I started using Python in 1999, because I was tired of Perl's weirdness and looking for something new. I don't use it much these days, but still have a lot of respect for it.


what do you use these days?


I got more involved with Tcl over time ( http://tcl.apache.org/ and some other stuff) and over the past couple of years have been moving towards Ruby for most of my scripting/web needs.


Wait, you couldn't stand the weirdness of perl, but you like Tcl?

All I can remember about Tcl from my months of using it is the ugly, ugly loops:

  for {set i 1} { $i <= 100 } { incr i } {
   puts "Well, that wasn't ugly syntax!"
  }
Incidentally, Fortran, for all its other ugliness, has the best for loop I know:

  do i = 1, 100
   write(*,*) "Hooray, Fortran!"
  enddo


Tcl is extremely straightforward once you figure it out:

http://antirez.com/articoli/tclmisunderstood.html

'for' is a command that takes 4 arguments:

    {set i 1} - eval'ed once at start time.
    { $i <= 100 } - an expression that is checked each time to determine whether to continue
    { incr i } - eval'ed each time
    { ... the rest ... } the body is eval'ed each time.
Everything in Tcl is like that - it's extremely easy to figure out and there are no surprises. It's also extremely easy to implement. Here's Hecl's for loop:

    case FOR:
    /* The 'for' command. */
    /* start */
    interp.eval(argv[1]);
    /* test */
    while (Thing.isTrue(interp.eval(argv[2]))) {
	try {
	    /* body */
	    interp.eval(argv[4]);
	} catch (HeclException e) {
	    if (e.code.equals(HeclException.BREAK)) {
		break;
	    } else if (e.code.equals(HeclException.CONTINUE)) {
	    } else {
		throw e;
	    }
	}
	/* next */
	interp.eval(argv[3]);
    }
    break;


> Incidentally, Fortran, for all its other ugliness, has the best for loop I know:

How is that better than Python?

    for i in range( 1, 100 ):
        print "Python!"


That's not a good idiom, because it only allows you to loop over small ranges:

  >>> for i in range(1000000000):
  ...     print i
  ... 
  python2.4(1261) malloc: *** vm_allocate(size=4000002048) failed (error code=3)
  python2.4(1261) malloc: *** error: can't allocate region
  python2.4(1261) malloc: *** set a breakpoint in szone_error to debug
  Traceback (most recent call last):
    File "<stdin>", line 1, in ?
  MemoryError
Why attempt to allocate such a large list when you just want to do something several times?

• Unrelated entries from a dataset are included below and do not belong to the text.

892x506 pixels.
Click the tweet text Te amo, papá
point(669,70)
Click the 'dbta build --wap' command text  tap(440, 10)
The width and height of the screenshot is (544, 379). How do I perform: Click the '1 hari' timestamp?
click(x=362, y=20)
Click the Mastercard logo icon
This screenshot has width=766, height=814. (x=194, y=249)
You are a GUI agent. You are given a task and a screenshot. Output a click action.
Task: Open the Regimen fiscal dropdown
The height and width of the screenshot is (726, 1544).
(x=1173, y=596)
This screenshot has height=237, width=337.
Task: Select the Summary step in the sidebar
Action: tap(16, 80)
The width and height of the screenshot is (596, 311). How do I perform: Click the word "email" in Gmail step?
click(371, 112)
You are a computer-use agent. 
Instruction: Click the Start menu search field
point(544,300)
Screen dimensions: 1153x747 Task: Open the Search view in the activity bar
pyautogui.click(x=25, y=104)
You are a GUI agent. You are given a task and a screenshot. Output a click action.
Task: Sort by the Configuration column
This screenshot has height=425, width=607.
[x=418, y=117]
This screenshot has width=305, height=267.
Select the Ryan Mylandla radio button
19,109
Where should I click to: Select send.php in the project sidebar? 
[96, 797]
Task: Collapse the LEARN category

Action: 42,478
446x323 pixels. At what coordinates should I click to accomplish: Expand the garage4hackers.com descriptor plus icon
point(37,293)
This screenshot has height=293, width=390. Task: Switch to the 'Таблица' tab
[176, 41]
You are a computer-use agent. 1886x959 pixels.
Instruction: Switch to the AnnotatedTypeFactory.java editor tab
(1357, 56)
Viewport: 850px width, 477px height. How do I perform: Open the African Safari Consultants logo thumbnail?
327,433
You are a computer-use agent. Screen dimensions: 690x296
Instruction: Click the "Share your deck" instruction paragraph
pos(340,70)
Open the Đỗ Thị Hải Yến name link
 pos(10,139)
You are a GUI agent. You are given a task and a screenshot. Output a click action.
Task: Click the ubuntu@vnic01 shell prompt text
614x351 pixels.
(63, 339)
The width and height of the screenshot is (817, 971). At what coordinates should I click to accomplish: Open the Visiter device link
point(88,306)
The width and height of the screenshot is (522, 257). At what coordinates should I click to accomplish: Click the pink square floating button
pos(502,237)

for i in xrange(1000000000): print i

xrange() addresses the problem you describe and has been in Python since, like, forever. However, range() is nicer for learning the language, since it's easy to see how it composes into a list.


Yes, I know. It's just bad that people are taught one way of iterating, and then may or may not learn the right way at some later time.


Ruby's nice and compact too:

    (1..100).each do
      puts "Ruby"
    end


Maybe it's just me, but I like doing it this way in Ruby:

   100.times { puts "Ruby" }
Not that there's anything wrong with your approach, but I just like the way that my code reads almost like English.


Eleven characters! Beats Fortran by four. We have a winner!

(Counting only the loop-related characters, leaving out whitespace.)

Unless anyone has a shorter way of doing something one hundred times?


I think if you want to talk about advantages though, with Fortran you're going to want to talk about the speed, not the brevity. Ruby is quite poky by comparison.


Oh, for sure, but I'd hate to get drawn into the world's Nth general discussion of the advantages and disadvantages of programming languages. That would be dull.


Actually, compared to batty discussions of economics or "politics!!!!!!", it's kind of soothing.


Well, it's shorter by five characters, and you can type it without touching the shift key.

Look, I'm only too familiar with the annoyances of Fortran, but let's allow it this one thing, okay?